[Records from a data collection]

++++

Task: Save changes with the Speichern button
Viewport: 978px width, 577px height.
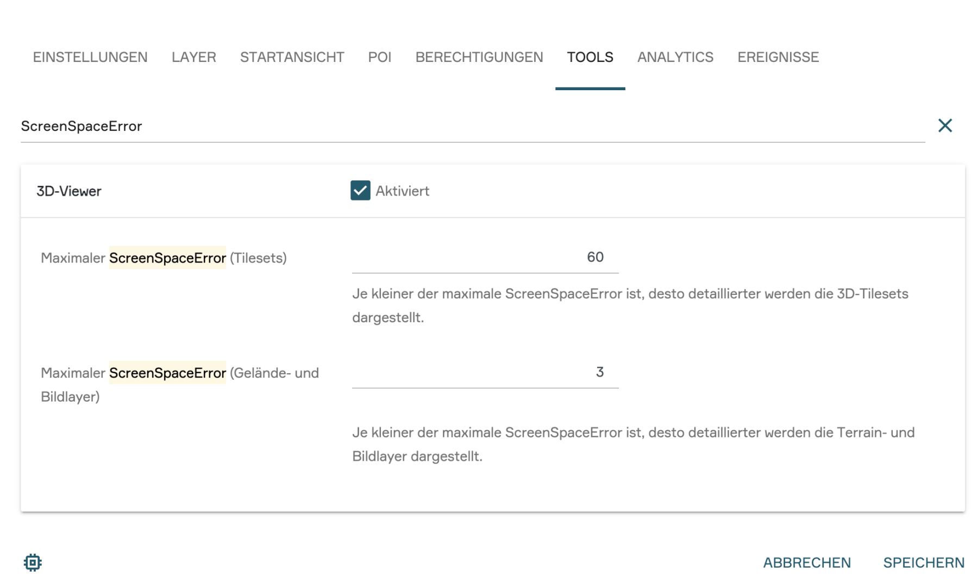Action: pos(924,562)
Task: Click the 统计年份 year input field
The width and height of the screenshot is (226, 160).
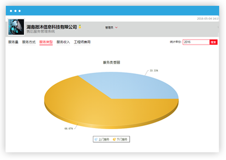Action: point(195,42)
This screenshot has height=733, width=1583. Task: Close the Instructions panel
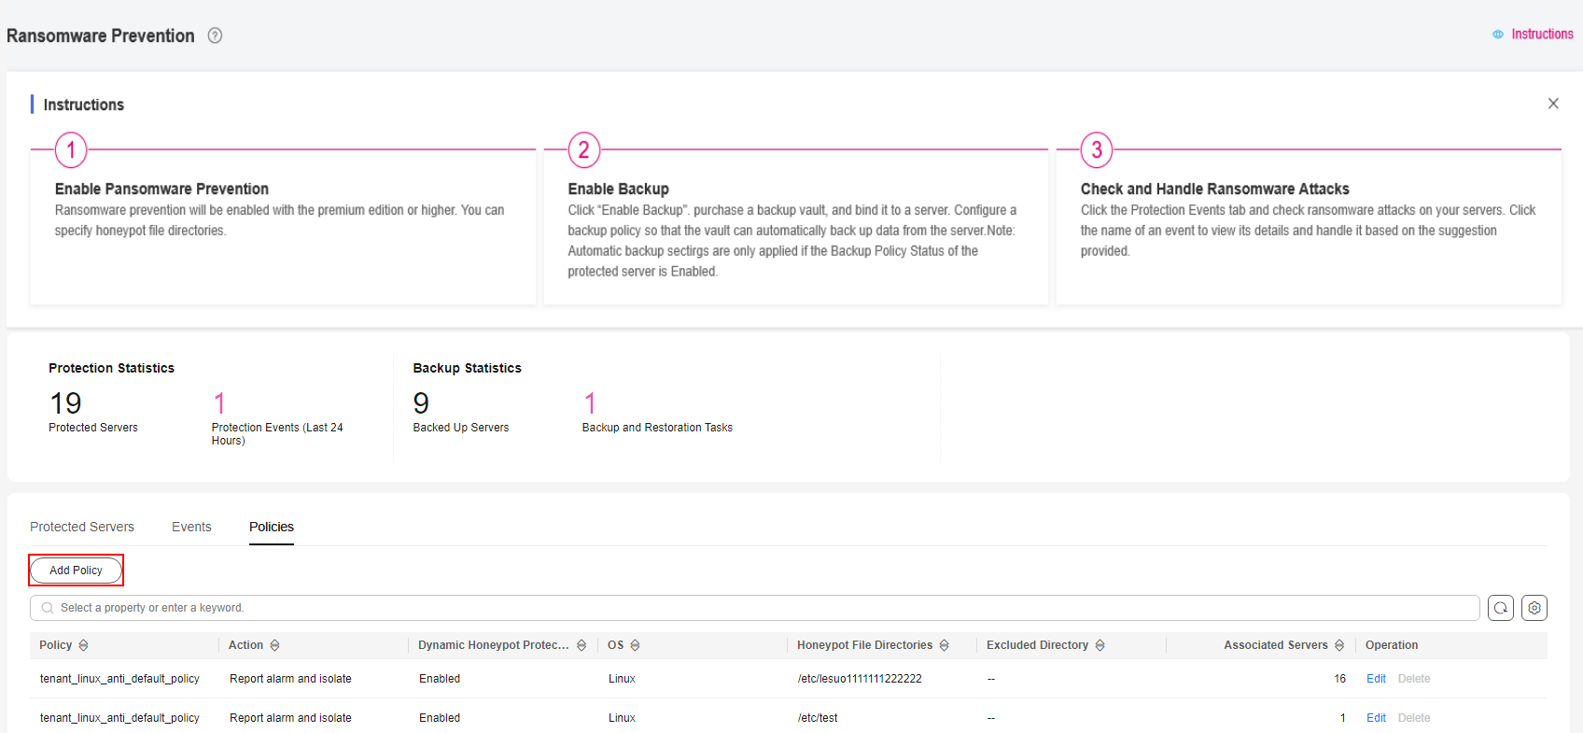click(1553, 104)
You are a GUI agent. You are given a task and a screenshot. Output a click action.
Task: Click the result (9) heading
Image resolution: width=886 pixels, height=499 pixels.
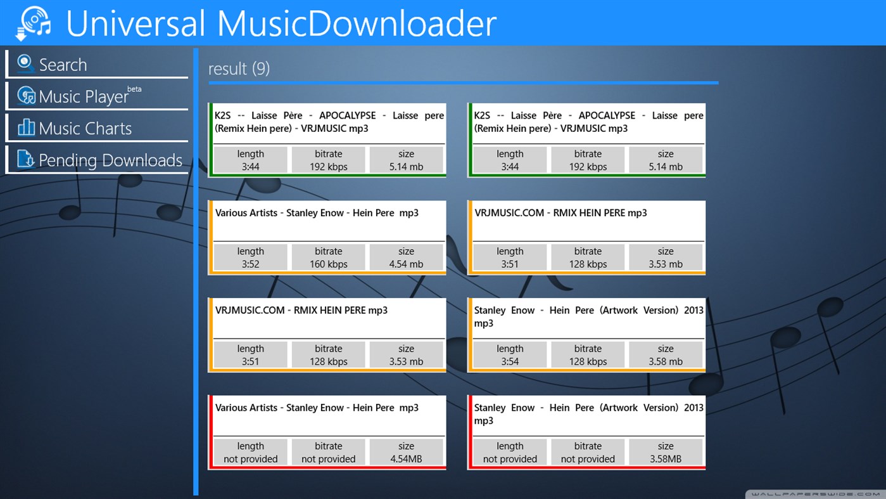tap(239, 68)
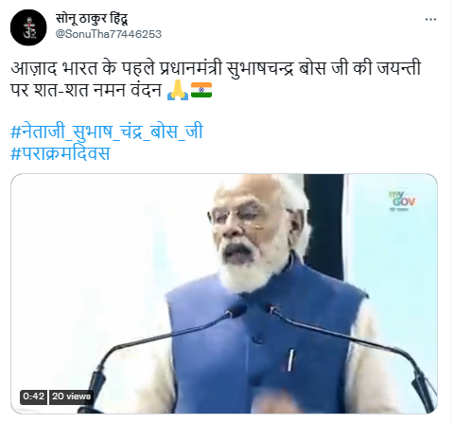Click the folded hands emoji

point(178,91)
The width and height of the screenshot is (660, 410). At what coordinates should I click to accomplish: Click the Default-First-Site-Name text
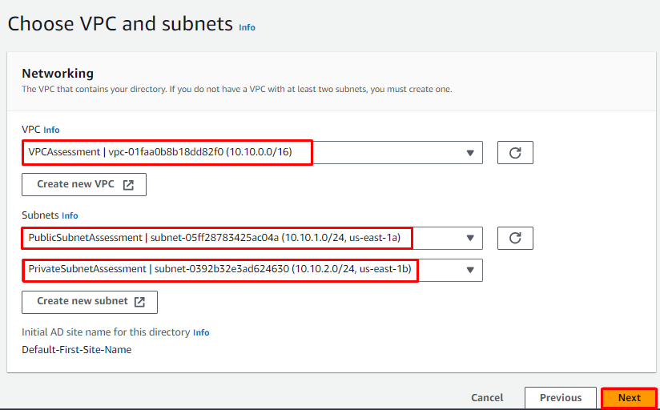(x=77, y=350)
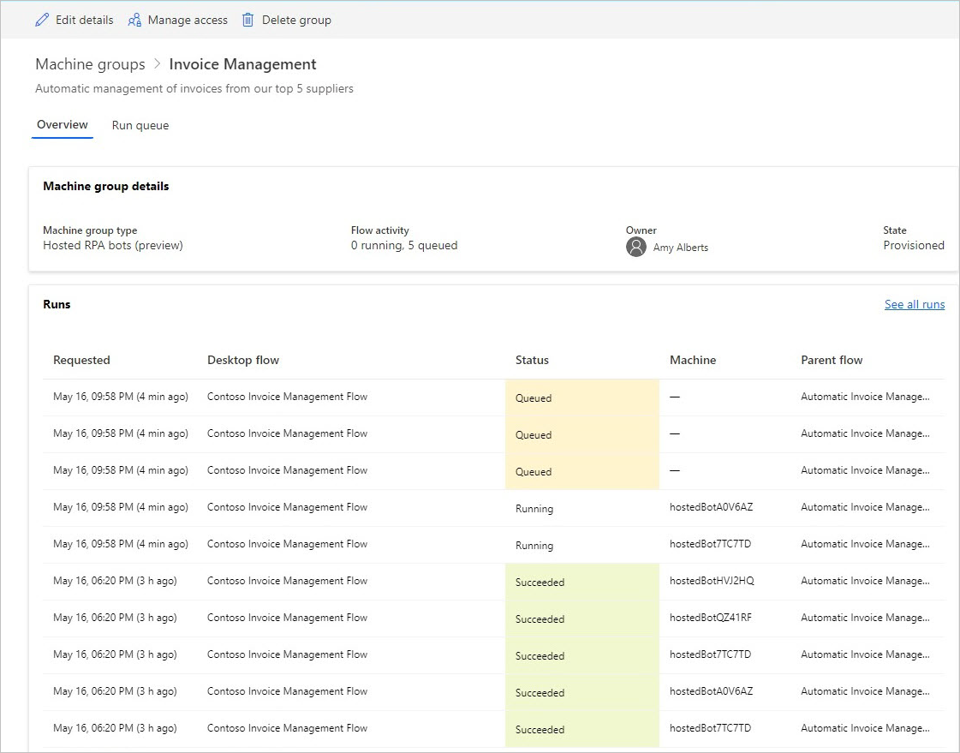Click the Manage access people icon
Viewport: 960px width, 753px height.
coord(134,20)
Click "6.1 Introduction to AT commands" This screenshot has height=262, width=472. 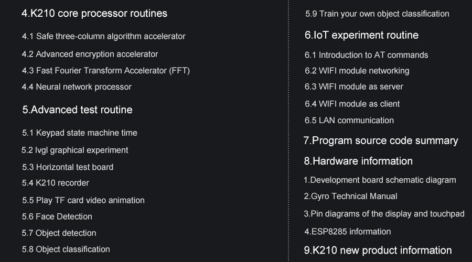coord(366,55)
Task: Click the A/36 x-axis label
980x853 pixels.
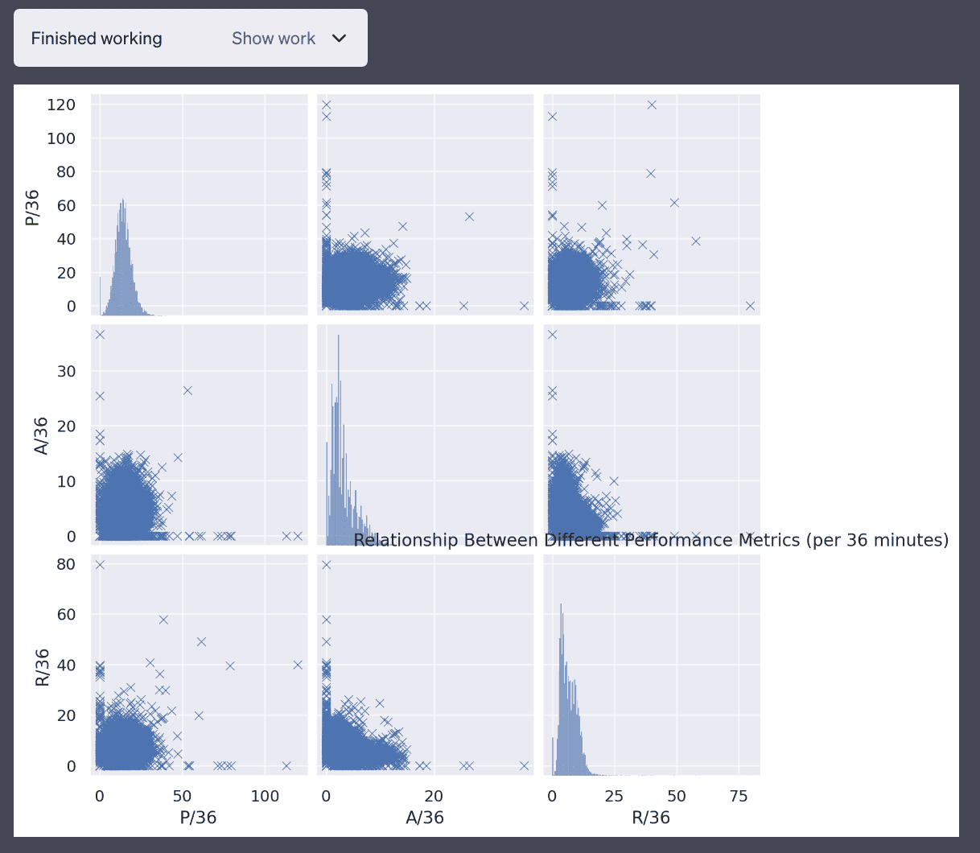Action: (425, 818)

++++

▶ _Work item_: The answer must be the lines above, word for word, from the first one through the line with "Task: Click the result (9) heading", pictures excluded.

▶ _Result below_:
Task: Save changes with the Speichern button
Viewport: 978px width, 577px height.
Action: pos(924,562)
Task: Click the 统计年份 year input field
The width and height of the screenshot is (226, 160).
Action: point(195,42)
This screenshot has height=733, width=1583. Task: Close the Instructions panel
click(1553, 104)
You are a GUI agent. You are given a task and a screenshot. Output a click action.
Task: Click the result (9) heading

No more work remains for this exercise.